___ Reading text ___
# Forum Home Renovation Structural Renovation  Trussed roof, gable end, is it a load bearing wall?

## manofaus

Just working out the floor design and wondering if I need to use a joist or bearer that is suitable for a load bearing wall if the roof is made of trusses and the wall is the gable end.

----------


## OBBob

I would think so but I may be visualising your layout incorrectly. There would either be rafters or small trusses resting on that wall the way I picture it.

----------


## OBBob

Scrap that... I have hip roofs on my mind! You said gable.

----------


## METRIX

If your roof is trusses no walls internally are load bearing, only the external walls are.

----------


## manofaus

So a gable wall is load bearing...? Even though the truss sits on the walls perpendicular to the gable?

----------


## jimfish

Only the walls the trusses sit on are loadbearing.

----------


## METRIX

A gable wall will be load bearing if there is no truss is used at this point, this is due to traditional framing methods being used for end of the gables, but saying that, you could use a truss at that point and have the wall open, but this would need to be engineered to suit the situation. 
This part of the building will be subject to lateral forces, so it needs to be built to withstand these forces.

----------


## manofaus

ah yes. Thanks metrix and others

----------


## r3nov8or

IME the 'first' truss is placed in line with the inside of the top plate of the gable-end wall (eg just 90mm from the actual outside of the wall framing), and then gable end studs are added to complete the wall, possibly under outriggers etc. I'd build it to load bearing standards just coz, and as Metrix says it needs to be braced adequately, as it doesn't have the inherent bracing of a hip roof design

----------


## r3nov8or

That is....

----------


## manofaus

Yes I see. Its not a matter of building the wall to the correct spec but rather the sub floor construction. That pic is great. Thanks

----------


## r3nov8or

Yeah, understand. In terms of load bearing subfloor, also carefully consider the placement of windows and doors and ensure you have adequate support to the ground.

----------


## jimfish

On a gable walled job we just double the joists under the end wall. The lateral forces are generally controlled with the gable wall being fixed to the trusses which are braced to prevent any movement.then gable studs are installed and fixed to the truss. There is no roof load on the gable end walls.

----------


## manofaus

double joist on platform floor still?

----------


## OBBob

> double joist on platform floor still?

  Yes.

----------


## manofaus

didn't think it was necessary on a platform floor when the wall is not load bearing.

----------


## OBBob

> didn't think it was necessary on a platform floor when the wall is not load bearing.

  Wasn't it determined above that it's likely to be loadbearing? If it's not loadbearing then sure, no double joist. I don't know your project but for the cost of an extra joist I'd just be throwing it in.

----------
___ Collected data ___
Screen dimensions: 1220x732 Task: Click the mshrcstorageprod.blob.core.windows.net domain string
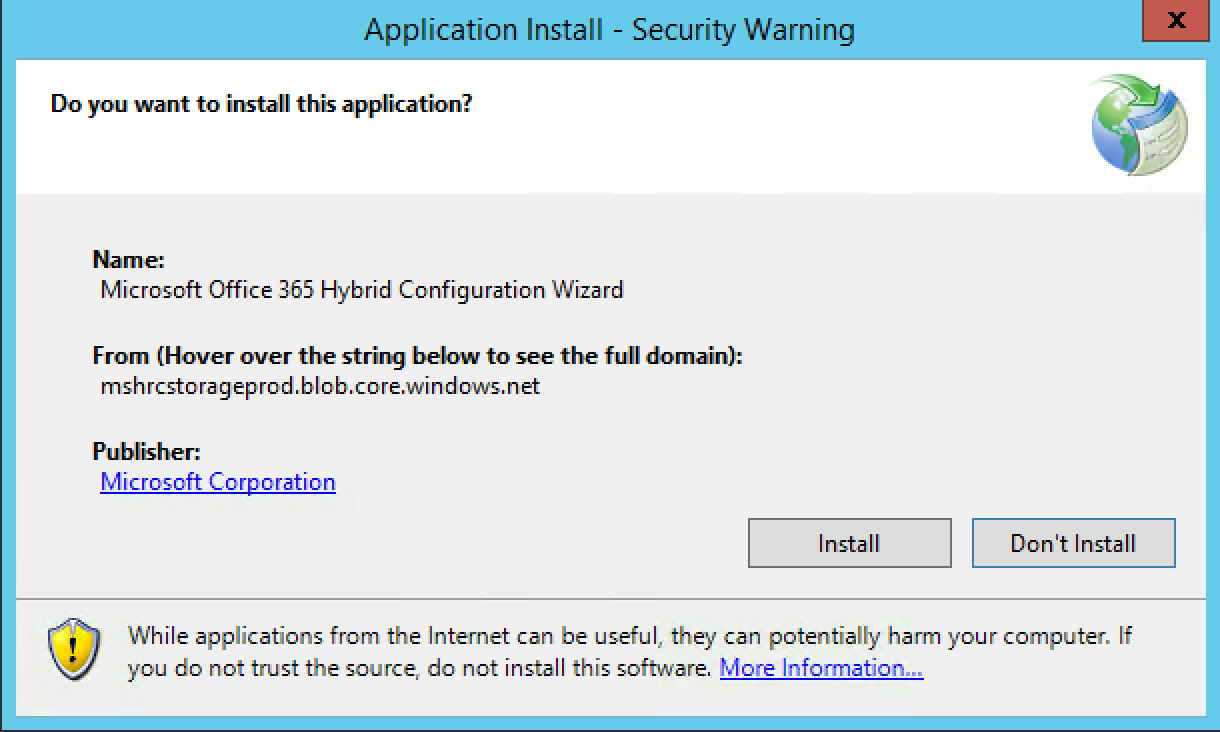click(x=320, y=386)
___
### Set tasks:
A. In the forum thread on gable-end walls, what does jimfish say he does under the end wall on a gable-walled job?
B. Please rewrite the paragraph of the forum thread on gable-end walls that begins "On a gable walled job" as a bulleted list, keeping its main facts.

### Full solutions:
A. He doubles the joists under the end wall.

B.
- The joists under the end wall are doubled.
- Lateral forces are generally controlled by fixing the gable wall to the trusses, which are braced to prevent movement.
- Gable studs are then installed and fixed to the truss.
- The gable end walls carry no roof load.